Can Service Providers Curb Privacy Concerns?
Recent cloud computing surveys share a similar tone regarding user perceptions of the technology. While enterprise managers look to cloud as a cost-savings measure, IT professionals are squeamish when it comes to moving sensitive data offsite. Indeed, privacy concerns are leading users to think twice about migrating their applications to cloud services.
Eosensa, a governance, risk and compliance advisory service provider, addresses these issues in a recent report: “Protecting Sensitive Data in the Cloud.”
The authors discuss how various methods of encryption and tokenization can better secure information stored in public clouds. For example, the FIPS 140-2 spec, described by NIST as a strong encryption type, is required for products that use government encryption and is suggested for use on data stored in SaaS applications.
Tokenization is another form of data security that is aimed at answering residency issues, which arise when servers store only a portion of the data. The technique is used to reduce the scope of compliance management and auditing for SaaS applications.

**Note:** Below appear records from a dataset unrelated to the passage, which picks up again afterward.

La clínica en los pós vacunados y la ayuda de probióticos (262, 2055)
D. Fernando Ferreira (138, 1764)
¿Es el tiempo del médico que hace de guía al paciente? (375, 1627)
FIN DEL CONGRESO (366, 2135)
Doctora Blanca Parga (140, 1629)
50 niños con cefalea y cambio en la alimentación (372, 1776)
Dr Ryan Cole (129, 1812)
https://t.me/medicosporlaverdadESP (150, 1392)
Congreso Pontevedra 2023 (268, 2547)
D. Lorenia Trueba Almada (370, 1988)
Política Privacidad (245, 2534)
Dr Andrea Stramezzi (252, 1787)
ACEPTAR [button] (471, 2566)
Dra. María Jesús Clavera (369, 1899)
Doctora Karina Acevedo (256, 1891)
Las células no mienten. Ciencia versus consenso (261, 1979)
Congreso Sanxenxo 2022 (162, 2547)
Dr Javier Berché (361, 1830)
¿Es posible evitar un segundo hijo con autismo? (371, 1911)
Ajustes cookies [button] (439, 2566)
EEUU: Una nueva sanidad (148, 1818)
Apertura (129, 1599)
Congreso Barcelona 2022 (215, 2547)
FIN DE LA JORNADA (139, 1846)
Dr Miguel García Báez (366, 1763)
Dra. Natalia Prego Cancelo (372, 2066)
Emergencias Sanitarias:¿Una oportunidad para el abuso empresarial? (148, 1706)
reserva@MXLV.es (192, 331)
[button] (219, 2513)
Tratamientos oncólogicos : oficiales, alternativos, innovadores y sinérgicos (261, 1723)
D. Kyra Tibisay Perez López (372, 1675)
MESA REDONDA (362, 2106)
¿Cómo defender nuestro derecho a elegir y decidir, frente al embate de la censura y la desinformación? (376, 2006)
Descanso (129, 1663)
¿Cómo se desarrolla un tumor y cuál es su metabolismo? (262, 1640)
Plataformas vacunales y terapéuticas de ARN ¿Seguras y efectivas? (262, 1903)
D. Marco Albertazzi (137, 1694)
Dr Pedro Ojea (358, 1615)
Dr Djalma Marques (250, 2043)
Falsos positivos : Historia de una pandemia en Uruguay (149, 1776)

Will these solutions convince potential users of cloud services that their data is safe? What about the preying eye of government?
Earlier this year, HPC in the Cloud wrote about a report published by international law firm Hogan Lovells. The study compared the laws of 10 countries in respect to government access of cloud-based data. While the US was typically considered the worst offender of data privacy, other countries had implemented similar, and in some cases, harsher tactics. These nations included the United Kingdom, Germany, France, Spain, Australia, Canada and Japan among others.
In every case, the state could require cloud service providers to disclose customer data during the course of a government investigation. They also had access to monitor electronic communications sent through a cloud provider’s systems. France stood out for its power to compel encryption service providers to hand keys over to government officials.
While services like Eosensa may assist users with data encryption and compliance requirements, they cannot guarantee a risk-free environment. Their service may even lead users to experience a false sense of security, at least as far as government interception is concerned.
Encryption and tokenization are important methods to increase data privacy, but governments hold the highest authority on the matter. Without new legislation reducing the power of government access to cloud-based data, no vendor can guarantee the security of their clients’ information.